La prudencia rara vez goza de buena reputación. Vivimos en una época que admira la velocidad, celebra la audacia y suele confundir movimiento con progreso. En los negocios abundan las historias de quienes apostaron todo y ganaron. Escuchamos menos sobre quienes prosperaron porque evitaron errores irreversibles.

Warren Buffett ha repetido durante décadas que la primera regla para invertir es no perder dinero, y que la segunda es no olvidar la primera. La frase es deliberadamente simplista, pero no es ingenua. Muchas veces el éxito no depende de tomar riesgos extraordinarios, sino de evitar equivocaciones catastróficas. La supervivencia suele ser más importante que la brillantez.

En medicina ocurre algo parecido. El minimalismo médico no siempre es comprendido y, en cirugía, suele ser todavía más difícil de aceptar. La imagen tradicional del cirujano está asociada con la acción, la decisión rápida y la disposición a intervenir donde otros dudan. Sin embargo, la madurez profesional no se mide únicamente por las operaciones que uno realiza. También se mide por aquellas que decide no hacer.

Aprender a operar toma años. Aprender a no operar puede tomar toda una carrera.

La medicina formuló este principio mucho antes que cualquier escuela de negocios. Primum non nocere, primero no dañar, es una doctrina de contención. La primera obligación no es actuar, sino evitar empeorar las cosas. Suena modesto hasta que uno comprende lo que exige. En cirugía, como en la vida y en los negocios, casi todo empuja hacia la acción. El ego, la presión del entorno, la urgencia de demostrar resultados y la tentación de exhibir destreza favorecen el movimiento. Permanecer quieto cuando todo invita a intervenir suele ser mucho más difícil.

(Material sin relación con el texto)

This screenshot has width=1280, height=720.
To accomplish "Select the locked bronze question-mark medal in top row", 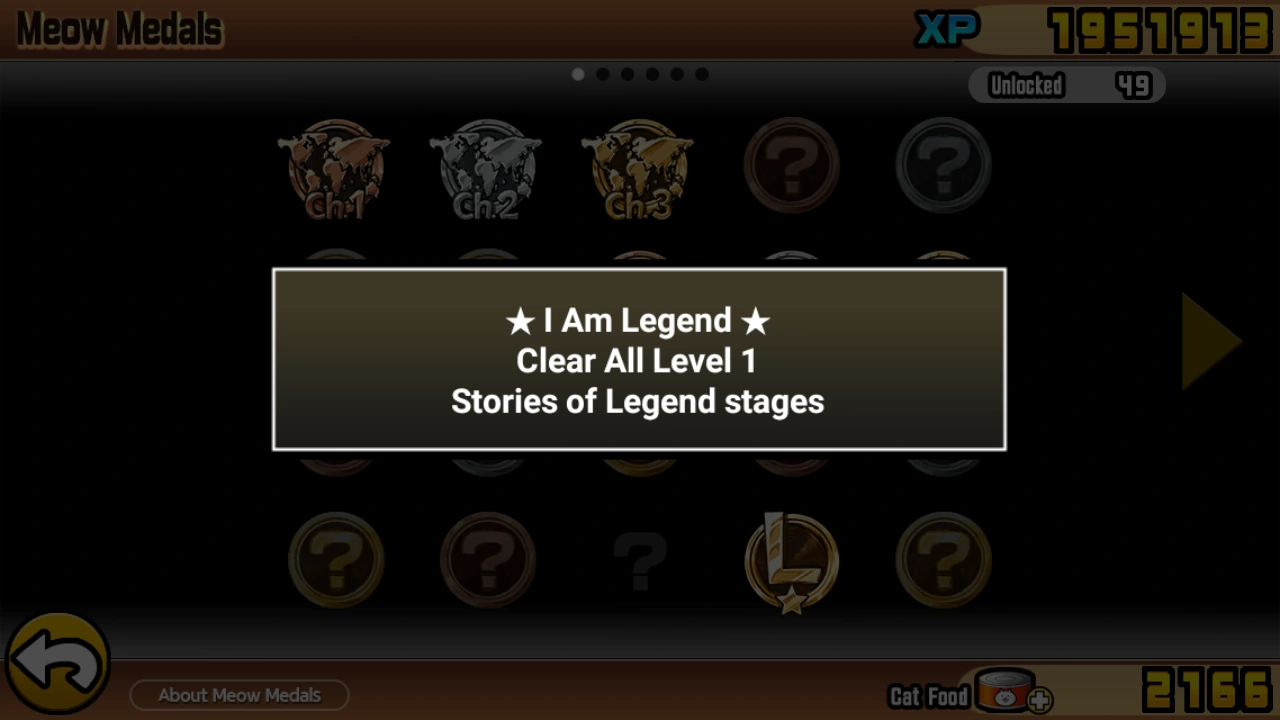I will pyautogui.click(x=791, y=165).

El problema de la prudencia es que sus triunfos son invisibles. La complicación que se evitó no es evidente. La operación que no se realizó no aparece en ninguna estadística de éxito. El negocio del que uno se retiró a tiempo no figura en ningún informe trimestral. Celebramos a quien interviene y rara vez a quien se abstiene con criterio. Por eso confundimos prudencia con timidez y minimalismo con falta de carácter.

Pensé entonces en la forma de leer de mi vecino. Pasaba las páginas por encima para hacerse una idea del terreno y marcaba algunos pasajes para volver después. Hasta su manera de leer era una exploración previa, una forma de mirar antes de comprometerse.

El piloto anunció que habíamos alcanzado los diez mil pies de altitud. Mientras ajustábamos nuestros asientos seguimos conversando. Me comentó que presidía el consejo de su empresa, y fue entonces cuando lo reconocí. Era Daniel Servitje, presidente ejecutivo de Grupo Bimbo, la panificadora más grande del mundo. Entendí entonces que el consejo del rebase no era una ocurrencia de viaje, sino el resumen de toda una manera de dirigir. Intercambiamos algunas trivialidades hasta el aterrizaje y, antes de despedirnos, me dijo:

—Tu decisión no es fácil. Si no ves, no rebases. Suerte.

La prudencia no es lo contrario de la decisión. Tampoco es miedo disfrazado de cautela. Es la disciplina de esperar hasta ver lo suficiente.

En cirugía, en los negocios y en la vida, las decisiones más costosas rara vez se toman por exceso de prudencia. Casi siempre ocurren porque alguien decidió rebasar antes de tiempo.

*El autor es director general del Hospital Español de Veracruz.